Le diagnostic est souvent difficile avant que ne surviennent les signes de gravité. Au stade initial la clinique peut ne retrouver qu'un tableau de cellulite, parfois sans porte d'entrée évidente. Puis la douleur augmente de manière disproportionnée comparativement à l'aspect clinique, avec secondairement apparition d'un œdème tendu allant au-delà de la zone érythémateuse, de crépitements sous-cutanés, de bulles de nécrose, et de signes systémiques (fièvres, hypotension, tachycardie).
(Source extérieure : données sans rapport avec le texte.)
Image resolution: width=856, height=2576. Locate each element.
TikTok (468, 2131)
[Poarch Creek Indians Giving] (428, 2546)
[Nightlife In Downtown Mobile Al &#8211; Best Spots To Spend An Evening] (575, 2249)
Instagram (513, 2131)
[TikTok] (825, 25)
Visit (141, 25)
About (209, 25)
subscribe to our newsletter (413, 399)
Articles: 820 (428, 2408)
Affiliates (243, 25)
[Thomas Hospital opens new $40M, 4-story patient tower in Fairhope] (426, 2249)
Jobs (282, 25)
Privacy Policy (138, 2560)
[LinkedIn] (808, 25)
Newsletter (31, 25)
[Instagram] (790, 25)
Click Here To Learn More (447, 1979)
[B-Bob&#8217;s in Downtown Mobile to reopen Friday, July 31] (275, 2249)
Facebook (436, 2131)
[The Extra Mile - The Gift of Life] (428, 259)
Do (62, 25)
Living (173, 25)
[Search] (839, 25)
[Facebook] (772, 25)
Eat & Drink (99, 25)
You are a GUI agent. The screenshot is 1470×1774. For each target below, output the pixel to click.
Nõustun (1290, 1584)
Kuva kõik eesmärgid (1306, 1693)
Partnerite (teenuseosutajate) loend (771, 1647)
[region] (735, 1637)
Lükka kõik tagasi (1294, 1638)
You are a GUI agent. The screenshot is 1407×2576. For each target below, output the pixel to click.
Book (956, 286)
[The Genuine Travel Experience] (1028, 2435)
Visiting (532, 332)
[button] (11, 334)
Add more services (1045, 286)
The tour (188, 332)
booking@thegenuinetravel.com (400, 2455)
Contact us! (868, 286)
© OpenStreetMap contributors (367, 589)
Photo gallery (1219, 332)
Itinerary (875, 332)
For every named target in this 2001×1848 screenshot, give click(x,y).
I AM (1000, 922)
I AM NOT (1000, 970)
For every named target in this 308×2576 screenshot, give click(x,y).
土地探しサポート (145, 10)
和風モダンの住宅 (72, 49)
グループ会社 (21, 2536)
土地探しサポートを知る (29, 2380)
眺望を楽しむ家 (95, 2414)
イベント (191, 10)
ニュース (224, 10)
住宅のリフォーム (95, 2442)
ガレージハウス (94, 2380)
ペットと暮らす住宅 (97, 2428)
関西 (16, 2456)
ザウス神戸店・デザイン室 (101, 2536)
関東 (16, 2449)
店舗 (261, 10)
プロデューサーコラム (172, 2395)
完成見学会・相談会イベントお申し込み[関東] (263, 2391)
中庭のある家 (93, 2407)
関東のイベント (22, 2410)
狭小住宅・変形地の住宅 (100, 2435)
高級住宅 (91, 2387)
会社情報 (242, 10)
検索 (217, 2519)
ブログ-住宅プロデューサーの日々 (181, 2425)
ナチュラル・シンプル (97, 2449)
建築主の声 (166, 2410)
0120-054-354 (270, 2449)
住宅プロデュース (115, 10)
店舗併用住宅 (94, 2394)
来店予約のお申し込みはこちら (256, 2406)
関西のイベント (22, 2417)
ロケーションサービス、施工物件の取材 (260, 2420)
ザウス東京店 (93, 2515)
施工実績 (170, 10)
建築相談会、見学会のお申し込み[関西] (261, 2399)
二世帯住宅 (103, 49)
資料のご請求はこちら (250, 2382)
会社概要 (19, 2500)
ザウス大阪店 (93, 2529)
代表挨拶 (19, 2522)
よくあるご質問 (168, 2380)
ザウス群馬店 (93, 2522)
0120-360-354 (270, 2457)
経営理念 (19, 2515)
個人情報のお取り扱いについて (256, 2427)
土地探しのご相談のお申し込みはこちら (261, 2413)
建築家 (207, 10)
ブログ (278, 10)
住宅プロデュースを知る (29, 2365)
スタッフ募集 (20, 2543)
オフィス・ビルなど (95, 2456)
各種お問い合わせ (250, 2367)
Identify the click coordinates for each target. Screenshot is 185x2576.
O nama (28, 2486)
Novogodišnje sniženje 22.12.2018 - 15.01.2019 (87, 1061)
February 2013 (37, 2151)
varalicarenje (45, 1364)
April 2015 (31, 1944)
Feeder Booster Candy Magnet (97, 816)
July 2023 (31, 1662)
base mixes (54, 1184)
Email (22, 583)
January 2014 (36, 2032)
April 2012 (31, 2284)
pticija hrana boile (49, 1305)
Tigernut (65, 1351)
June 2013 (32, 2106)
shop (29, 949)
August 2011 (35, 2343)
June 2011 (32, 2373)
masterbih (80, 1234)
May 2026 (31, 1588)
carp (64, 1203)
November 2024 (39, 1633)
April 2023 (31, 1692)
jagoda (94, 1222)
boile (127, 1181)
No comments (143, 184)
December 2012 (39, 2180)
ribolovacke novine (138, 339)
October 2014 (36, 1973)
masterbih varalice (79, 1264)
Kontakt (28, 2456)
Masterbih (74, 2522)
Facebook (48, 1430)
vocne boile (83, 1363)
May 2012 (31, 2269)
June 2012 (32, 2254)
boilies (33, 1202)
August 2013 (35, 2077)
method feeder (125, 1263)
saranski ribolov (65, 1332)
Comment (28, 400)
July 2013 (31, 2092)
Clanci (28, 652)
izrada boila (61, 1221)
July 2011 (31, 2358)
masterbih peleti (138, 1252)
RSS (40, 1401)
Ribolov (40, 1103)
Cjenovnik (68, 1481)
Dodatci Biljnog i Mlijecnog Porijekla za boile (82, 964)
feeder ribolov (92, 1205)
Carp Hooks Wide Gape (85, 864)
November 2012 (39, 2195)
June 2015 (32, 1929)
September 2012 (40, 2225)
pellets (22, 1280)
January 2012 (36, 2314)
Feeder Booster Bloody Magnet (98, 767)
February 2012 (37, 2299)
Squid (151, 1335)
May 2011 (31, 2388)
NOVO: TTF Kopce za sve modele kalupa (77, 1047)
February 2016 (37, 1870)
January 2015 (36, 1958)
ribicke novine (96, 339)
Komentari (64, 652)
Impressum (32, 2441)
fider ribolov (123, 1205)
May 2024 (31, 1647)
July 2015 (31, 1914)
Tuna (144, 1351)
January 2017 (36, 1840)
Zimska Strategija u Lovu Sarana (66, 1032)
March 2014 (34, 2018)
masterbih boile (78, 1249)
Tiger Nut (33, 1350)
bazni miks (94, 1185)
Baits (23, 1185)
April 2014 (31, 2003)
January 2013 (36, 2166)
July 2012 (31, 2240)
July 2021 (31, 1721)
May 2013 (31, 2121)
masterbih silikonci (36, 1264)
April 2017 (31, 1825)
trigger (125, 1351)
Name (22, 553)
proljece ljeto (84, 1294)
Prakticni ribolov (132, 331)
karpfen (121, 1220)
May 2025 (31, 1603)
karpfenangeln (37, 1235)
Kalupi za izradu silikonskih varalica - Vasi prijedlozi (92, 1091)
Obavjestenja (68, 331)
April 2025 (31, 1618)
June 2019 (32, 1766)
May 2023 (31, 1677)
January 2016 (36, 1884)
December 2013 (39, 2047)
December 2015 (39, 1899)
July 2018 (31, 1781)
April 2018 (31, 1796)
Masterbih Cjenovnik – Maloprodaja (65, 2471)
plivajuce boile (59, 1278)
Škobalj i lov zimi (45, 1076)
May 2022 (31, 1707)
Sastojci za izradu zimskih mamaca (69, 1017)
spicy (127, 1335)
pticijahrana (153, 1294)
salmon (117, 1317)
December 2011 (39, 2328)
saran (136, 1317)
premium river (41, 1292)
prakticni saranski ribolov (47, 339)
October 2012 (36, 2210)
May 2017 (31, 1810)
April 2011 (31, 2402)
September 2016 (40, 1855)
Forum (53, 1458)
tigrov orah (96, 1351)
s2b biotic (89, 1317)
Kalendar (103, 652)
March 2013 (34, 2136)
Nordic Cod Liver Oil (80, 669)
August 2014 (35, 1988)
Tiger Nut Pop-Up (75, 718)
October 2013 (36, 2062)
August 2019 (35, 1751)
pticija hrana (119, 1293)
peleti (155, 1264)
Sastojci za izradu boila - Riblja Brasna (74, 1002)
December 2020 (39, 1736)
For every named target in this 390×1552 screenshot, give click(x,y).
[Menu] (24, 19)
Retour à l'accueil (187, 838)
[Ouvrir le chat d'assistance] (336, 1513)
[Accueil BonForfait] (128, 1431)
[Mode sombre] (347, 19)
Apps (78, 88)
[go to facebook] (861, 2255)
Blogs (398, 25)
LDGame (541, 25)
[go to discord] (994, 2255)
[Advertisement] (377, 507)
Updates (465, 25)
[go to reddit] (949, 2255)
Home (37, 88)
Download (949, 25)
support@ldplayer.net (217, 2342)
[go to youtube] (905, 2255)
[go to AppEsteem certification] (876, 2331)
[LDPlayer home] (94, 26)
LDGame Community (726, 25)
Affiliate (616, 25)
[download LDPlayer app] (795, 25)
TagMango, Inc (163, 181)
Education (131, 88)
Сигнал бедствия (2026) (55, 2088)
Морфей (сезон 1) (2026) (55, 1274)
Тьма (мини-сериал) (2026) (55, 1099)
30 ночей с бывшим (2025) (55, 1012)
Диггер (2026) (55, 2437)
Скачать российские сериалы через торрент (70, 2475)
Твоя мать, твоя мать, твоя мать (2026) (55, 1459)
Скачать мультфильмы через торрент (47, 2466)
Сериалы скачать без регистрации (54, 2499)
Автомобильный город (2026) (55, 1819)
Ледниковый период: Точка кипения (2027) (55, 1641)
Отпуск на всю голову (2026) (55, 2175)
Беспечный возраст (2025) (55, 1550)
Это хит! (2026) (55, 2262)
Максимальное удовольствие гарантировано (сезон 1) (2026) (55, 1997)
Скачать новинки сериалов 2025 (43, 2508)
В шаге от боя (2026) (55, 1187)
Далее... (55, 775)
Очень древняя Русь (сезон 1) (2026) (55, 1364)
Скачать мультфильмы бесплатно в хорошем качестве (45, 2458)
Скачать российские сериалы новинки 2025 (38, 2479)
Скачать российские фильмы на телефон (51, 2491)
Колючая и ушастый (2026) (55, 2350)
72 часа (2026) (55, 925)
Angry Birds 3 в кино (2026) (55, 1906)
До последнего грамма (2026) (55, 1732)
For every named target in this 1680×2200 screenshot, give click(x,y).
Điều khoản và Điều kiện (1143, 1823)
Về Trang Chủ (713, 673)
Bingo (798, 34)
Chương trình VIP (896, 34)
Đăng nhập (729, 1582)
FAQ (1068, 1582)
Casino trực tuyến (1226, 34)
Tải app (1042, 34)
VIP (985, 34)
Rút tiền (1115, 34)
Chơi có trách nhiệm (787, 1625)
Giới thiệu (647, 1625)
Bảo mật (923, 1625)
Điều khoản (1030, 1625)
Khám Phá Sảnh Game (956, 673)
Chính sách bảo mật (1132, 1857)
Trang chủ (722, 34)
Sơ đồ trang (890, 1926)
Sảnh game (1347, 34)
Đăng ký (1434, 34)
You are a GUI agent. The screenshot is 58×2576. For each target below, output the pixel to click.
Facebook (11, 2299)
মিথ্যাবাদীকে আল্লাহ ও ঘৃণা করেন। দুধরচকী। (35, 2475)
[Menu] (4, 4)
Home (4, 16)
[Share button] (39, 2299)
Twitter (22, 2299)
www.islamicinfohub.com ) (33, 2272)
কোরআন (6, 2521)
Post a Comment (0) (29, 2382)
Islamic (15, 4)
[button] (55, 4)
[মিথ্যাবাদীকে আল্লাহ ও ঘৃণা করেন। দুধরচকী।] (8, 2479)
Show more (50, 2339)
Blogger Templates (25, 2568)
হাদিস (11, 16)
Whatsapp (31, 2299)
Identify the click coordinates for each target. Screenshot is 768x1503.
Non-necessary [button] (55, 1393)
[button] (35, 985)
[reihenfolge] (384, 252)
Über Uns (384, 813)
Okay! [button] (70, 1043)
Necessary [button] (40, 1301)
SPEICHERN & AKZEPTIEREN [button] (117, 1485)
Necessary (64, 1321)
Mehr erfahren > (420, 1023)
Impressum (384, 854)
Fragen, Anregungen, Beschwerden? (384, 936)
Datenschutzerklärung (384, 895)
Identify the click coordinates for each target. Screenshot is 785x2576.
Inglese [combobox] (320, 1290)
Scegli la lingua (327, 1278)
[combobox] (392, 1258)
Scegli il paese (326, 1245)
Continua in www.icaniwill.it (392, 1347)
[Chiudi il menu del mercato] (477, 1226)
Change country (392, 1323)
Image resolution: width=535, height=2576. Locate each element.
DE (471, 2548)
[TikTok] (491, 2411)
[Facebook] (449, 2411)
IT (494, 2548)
Parallèlement les thromboses vasculaires provoquent une décoloration cutanée, l'apparition de cloques, puis une ischémie et enfin une nécrose.
Cependant chacun de ces signes n'est présent que dans moins de 50% des cas. En cas de doute, des leucocytes > 15400 et une natrémie < 135 ont une bonne valeur prédictive positive(9). Parallèlement, un score LRINEC (Laboratory Risk Indicator for NECrotizing fasciitis) supérieur à 8 indique une probabilité supérieure à 75% d'infection nécrosante des parties molles:
Marqueur biologique | Résultat | Score LRINEC |
---|---|---|
CRP | ≥ 150 mg/L | 4 |
Leucocytes | 15 000 - 25 000/mm3 | 1 |
> 25 000/mm3 | 2 | |
Hémoglobine | 11 - 13,5 g/dL | 1 |
< 11 g/dL | 2 | |
Natrémie | < 135 mmol/L | 2 |
Créatininémie | > 1,6 mg/dL | 2 |
Glycémie | > 180 mg/dL | 1 |
Le scanner et l'échographie peuvent également aider au diagnostic, notamment en mettant en évidence des épanchements gazeux au sein des parties molles.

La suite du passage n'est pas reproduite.